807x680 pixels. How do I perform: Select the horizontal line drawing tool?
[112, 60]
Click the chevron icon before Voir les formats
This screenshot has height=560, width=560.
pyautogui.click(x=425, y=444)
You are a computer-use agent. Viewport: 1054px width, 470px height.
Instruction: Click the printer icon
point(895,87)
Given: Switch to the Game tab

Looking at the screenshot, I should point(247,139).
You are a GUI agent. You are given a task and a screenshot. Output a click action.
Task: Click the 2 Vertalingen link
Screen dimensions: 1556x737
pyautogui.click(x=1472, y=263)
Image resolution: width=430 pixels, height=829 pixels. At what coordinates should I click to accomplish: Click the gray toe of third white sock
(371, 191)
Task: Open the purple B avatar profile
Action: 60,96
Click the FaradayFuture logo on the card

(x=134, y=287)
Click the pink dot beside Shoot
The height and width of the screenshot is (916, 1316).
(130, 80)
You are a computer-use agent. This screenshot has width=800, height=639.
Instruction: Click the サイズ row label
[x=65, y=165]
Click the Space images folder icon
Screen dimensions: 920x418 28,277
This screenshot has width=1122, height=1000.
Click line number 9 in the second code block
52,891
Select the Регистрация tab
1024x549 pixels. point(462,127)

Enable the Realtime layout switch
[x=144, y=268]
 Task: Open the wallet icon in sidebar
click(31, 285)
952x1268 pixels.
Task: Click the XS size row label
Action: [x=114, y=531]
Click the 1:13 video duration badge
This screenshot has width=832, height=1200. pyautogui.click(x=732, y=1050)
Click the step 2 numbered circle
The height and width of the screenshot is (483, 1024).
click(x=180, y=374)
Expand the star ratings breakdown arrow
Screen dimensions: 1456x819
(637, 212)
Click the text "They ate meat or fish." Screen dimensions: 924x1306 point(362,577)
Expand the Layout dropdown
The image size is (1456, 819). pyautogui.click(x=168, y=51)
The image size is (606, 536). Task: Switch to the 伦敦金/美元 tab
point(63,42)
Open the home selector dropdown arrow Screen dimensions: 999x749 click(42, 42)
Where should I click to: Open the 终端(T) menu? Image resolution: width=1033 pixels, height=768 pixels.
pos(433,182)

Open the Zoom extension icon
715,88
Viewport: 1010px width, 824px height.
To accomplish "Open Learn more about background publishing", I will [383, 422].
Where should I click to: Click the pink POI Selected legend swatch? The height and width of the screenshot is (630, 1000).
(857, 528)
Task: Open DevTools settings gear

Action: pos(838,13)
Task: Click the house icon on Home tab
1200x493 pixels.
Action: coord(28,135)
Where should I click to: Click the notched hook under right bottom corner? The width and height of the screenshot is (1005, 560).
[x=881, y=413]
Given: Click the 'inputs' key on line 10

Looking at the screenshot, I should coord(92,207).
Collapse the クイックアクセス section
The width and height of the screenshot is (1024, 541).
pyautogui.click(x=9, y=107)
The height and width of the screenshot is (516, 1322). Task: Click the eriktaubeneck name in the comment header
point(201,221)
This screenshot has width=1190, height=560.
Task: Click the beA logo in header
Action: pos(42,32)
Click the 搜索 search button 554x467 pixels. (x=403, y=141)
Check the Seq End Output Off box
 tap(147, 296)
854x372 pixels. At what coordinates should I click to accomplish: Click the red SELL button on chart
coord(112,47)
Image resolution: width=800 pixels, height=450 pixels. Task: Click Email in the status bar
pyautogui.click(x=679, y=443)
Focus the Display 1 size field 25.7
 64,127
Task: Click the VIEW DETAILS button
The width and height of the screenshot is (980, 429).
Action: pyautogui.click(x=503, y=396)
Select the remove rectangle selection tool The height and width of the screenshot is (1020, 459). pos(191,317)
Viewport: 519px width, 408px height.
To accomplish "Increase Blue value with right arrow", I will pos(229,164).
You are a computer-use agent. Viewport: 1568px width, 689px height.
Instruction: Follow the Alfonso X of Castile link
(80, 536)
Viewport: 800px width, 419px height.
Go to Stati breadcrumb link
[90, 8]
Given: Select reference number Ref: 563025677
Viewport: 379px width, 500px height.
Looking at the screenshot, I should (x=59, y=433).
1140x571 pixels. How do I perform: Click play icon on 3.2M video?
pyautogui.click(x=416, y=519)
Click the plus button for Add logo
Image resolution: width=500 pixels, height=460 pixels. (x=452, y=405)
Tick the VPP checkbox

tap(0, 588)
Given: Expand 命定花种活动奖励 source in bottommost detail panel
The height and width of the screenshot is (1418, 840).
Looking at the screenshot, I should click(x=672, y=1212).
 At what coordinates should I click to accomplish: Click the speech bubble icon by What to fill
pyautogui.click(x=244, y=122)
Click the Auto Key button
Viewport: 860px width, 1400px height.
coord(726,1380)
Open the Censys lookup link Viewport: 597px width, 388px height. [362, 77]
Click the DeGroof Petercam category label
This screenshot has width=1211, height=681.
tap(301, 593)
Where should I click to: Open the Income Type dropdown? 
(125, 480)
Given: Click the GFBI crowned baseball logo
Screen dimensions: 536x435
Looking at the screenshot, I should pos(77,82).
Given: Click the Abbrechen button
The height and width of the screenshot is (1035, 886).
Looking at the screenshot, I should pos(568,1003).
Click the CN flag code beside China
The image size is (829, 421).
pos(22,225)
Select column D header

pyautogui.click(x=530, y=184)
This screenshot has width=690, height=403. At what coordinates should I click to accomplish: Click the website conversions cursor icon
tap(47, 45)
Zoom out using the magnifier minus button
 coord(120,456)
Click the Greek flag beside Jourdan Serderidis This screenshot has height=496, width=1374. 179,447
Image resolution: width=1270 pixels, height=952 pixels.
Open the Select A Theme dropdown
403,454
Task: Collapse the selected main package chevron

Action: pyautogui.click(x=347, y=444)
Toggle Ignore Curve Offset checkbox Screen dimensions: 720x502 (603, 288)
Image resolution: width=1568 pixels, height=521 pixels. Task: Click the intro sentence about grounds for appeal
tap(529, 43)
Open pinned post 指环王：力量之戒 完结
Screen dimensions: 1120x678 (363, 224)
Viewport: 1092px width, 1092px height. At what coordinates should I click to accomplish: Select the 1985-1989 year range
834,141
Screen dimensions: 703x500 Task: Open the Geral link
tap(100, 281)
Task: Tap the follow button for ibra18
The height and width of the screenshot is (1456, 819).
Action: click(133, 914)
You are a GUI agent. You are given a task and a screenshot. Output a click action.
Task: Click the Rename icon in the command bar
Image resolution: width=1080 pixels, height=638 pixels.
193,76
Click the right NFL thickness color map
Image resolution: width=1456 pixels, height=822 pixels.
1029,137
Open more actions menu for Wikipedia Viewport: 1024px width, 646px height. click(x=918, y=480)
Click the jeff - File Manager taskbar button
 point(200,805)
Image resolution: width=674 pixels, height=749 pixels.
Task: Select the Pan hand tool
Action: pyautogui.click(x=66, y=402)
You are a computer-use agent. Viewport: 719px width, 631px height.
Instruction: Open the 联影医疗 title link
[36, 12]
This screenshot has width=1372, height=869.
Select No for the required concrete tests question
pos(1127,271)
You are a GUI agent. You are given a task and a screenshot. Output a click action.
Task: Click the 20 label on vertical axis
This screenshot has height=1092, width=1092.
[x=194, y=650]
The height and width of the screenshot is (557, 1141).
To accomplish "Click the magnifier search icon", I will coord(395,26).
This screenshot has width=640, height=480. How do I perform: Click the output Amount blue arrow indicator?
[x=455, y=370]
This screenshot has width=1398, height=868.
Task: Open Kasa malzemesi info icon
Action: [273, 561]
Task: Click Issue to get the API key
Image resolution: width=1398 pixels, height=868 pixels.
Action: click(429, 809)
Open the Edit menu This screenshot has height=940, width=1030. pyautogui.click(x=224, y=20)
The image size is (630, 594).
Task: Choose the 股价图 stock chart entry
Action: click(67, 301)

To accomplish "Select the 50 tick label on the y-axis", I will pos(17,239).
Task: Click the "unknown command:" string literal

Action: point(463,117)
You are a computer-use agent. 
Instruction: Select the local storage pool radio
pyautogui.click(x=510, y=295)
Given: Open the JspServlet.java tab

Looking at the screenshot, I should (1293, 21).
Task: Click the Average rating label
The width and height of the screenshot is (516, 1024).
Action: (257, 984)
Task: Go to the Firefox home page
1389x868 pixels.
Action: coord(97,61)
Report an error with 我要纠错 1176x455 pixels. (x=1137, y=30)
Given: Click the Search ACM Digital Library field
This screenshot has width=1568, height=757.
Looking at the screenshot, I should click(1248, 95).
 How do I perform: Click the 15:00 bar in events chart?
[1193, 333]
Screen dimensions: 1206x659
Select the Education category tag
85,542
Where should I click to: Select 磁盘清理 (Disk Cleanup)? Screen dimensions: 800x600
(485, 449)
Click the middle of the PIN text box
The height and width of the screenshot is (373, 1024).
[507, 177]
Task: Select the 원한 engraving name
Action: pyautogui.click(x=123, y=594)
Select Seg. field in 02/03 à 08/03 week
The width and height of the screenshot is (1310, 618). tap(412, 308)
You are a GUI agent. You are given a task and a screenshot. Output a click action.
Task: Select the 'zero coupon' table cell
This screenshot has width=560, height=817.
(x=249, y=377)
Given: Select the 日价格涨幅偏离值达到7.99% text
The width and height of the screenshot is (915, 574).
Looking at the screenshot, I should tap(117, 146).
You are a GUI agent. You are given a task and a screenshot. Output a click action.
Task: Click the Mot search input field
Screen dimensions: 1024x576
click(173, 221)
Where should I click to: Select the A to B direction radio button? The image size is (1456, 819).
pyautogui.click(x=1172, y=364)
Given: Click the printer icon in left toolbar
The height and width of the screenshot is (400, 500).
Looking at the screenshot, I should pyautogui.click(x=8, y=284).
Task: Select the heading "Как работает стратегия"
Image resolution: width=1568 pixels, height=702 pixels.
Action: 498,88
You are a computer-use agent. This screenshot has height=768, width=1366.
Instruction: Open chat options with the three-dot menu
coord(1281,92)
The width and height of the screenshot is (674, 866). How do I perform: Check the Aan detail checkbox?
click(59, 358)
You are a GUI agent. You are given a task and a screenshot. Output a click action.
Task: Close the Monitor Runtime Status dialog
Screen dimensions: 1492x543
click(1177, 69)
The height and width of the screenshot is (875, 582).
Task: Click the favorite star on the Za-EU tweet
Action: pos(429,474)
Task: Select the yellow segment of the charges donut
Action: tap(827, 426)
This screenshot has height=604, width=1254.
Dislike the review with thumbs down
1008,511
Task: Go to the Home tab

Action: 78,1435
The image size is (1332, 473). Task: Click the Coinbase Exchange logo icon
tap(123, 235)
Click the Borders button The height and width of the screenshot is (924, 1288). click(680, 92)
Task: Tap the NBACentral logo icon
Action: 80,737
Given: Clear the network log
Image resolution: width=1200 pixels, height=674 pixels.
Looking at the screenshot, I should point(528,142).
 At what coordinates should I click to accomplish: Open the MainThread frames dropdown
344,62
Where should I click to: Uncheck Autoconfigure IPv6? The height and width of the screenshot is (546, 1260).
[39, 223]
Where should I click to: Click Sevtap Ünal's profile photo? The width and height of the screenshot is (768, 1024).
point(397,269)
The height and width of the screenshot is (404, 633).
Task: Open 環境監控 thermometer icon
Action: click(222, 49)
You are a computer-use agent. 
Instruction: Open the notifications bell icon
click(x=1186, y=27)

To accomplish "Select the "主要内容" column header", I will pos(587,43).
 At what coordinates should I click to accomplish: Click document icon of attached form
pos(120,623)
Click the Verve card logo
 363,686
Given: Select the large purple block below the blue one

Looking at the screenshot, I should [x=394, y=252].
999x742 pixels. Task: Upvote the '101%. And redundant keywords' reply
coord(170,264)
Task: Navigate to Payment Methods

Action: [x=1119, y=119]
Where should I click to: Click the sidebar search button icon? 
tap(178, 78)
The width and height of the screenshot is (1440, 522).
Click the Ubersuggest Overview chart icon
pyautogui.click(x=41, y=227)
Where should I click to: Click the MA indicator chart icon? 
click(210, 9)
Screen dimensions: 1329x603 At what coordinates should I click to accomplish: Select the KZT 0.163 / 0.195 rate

....

Beginning at the first line of the records, retype exactly every line up to and including the one with "has width=800, height=639.".

807x680 pixels. How do I perform: Select the horizontal line drawing tool?
[112, 60]
Click the chevron icon before Voir les formats
This screenshot has height=560, width=560.
pyautogui.click(x=425, y=444)
You are a computer-use agent. Viewport: 1054px width, 470px height.
Instruction: Click the printer icon
point(895,87)
Given: Switch to the Game tab

Looking at the screenshot, I should point(247,139).
You are a GUI agent. You are given a task and a screenshot. Output a click action.
Task: Click the 2 Vertalingen link
Screen dimensions: 1556x737
pyautogui.click(x=1472, y=263)
Image resolution: width=430 pixels, height=829 pixels. At what coordinates should I click to accomplish: Click the gray toe of third white sock
(371, 191)
Task: Open the purple B avatar profile
Action: 60,96
Click the FaradayFuture logo on the card

(x=134, y=287)
Click the pink dot beside Shoot
The height and width of the screenshot is (916, 1316).
(130, 80)
You are a computer-use agent. This screenshot has width=800, height=639.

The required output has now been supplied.